- **Items from a dataset**:
____________________

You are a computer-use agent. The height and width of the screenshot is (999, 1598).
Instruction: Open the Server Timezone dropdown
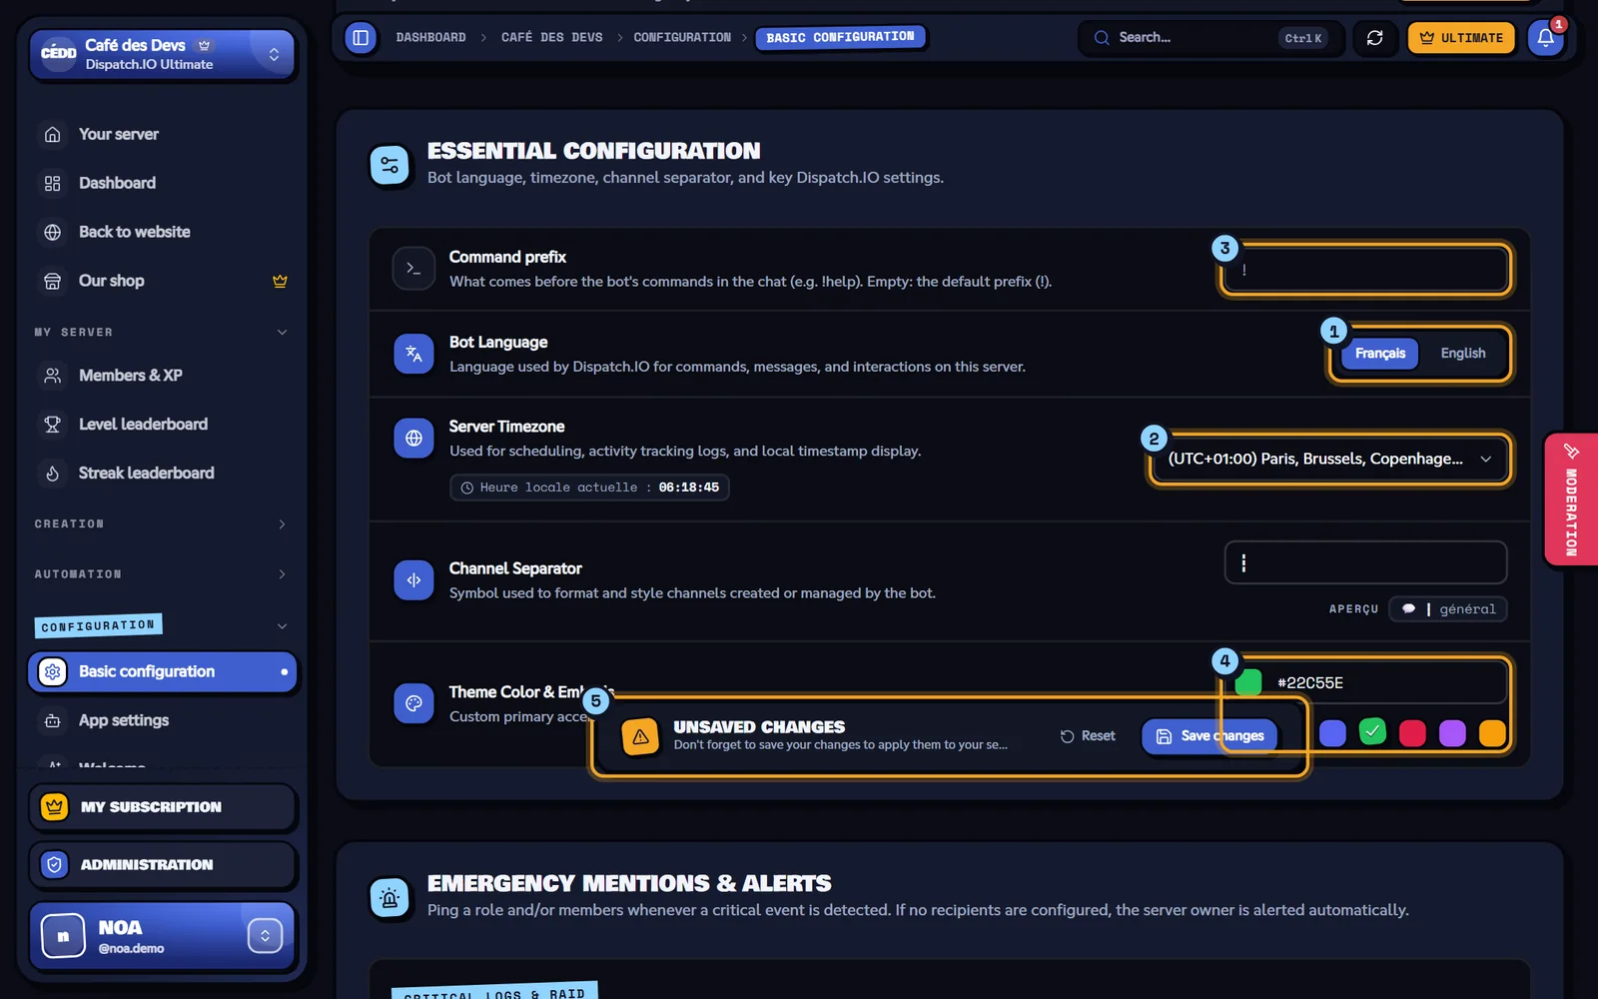click(x=1329, y=459)
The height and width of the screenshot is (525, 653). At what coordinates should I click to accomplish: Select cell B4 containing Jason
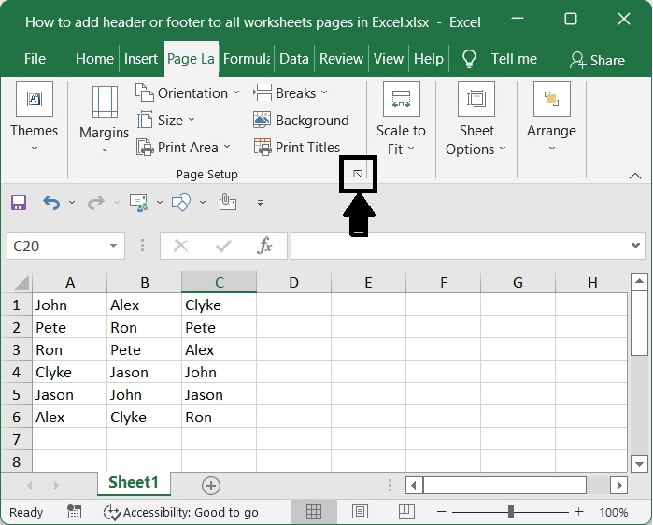[144, 373]
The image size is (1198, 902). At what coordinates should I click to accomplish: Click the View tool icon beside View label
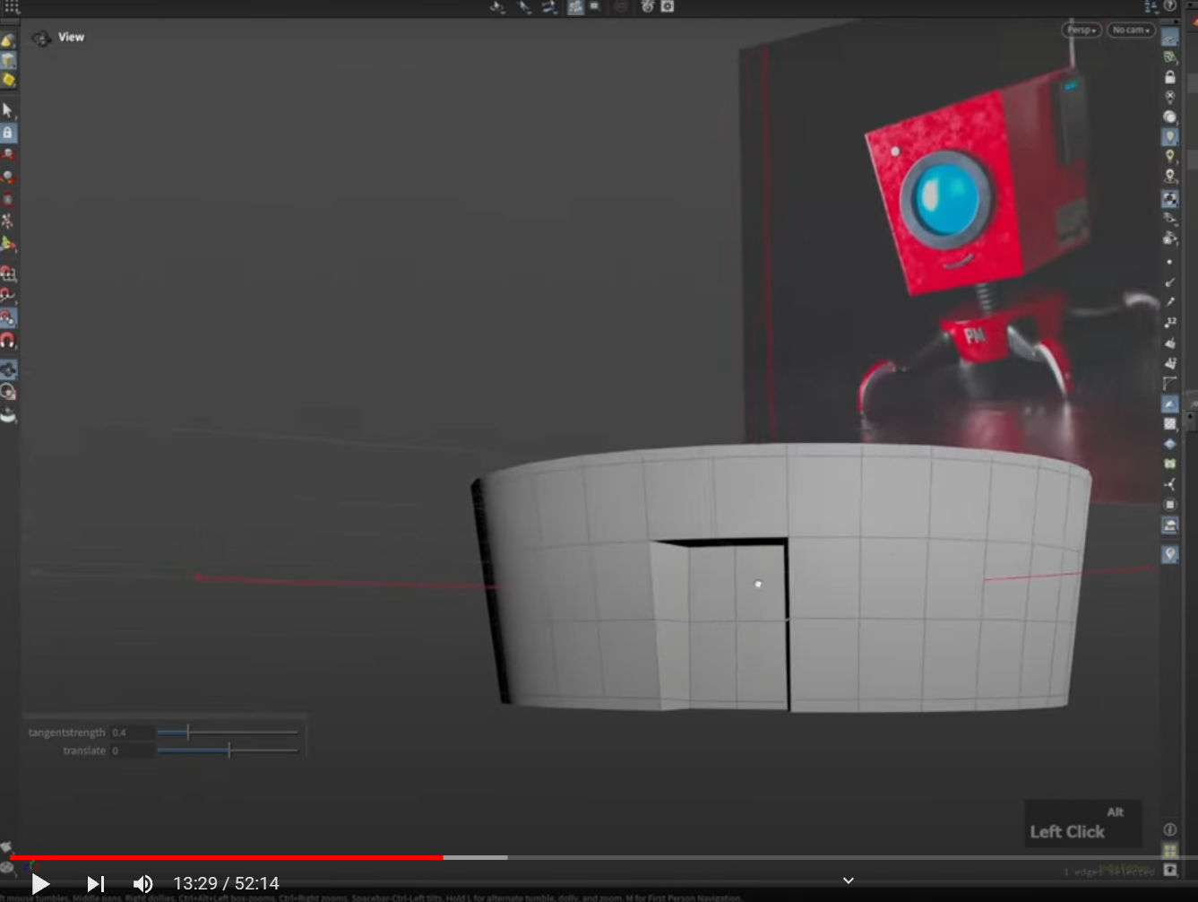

____________________

Turn the lines of the listing into a numbered list, skipping blank lines and leaving out the pictures.

- **RESULT FOR THIS EXERCISE**:
1. You are a computer-use agent. The height and width of the screenshot is (999, 1598).
2. Instruction: Open the Server Timezone dropdown
3. click(x=1329, y=459)
4. The height and width of the screenshot is (525, 653). At what coordinates should I click to accomplish: Select cell B4 containing Jason
5. [144, 373]
6. The image size is (1198, 902). At what coordinates should I click to accomplish: Click the View tool icon beside View label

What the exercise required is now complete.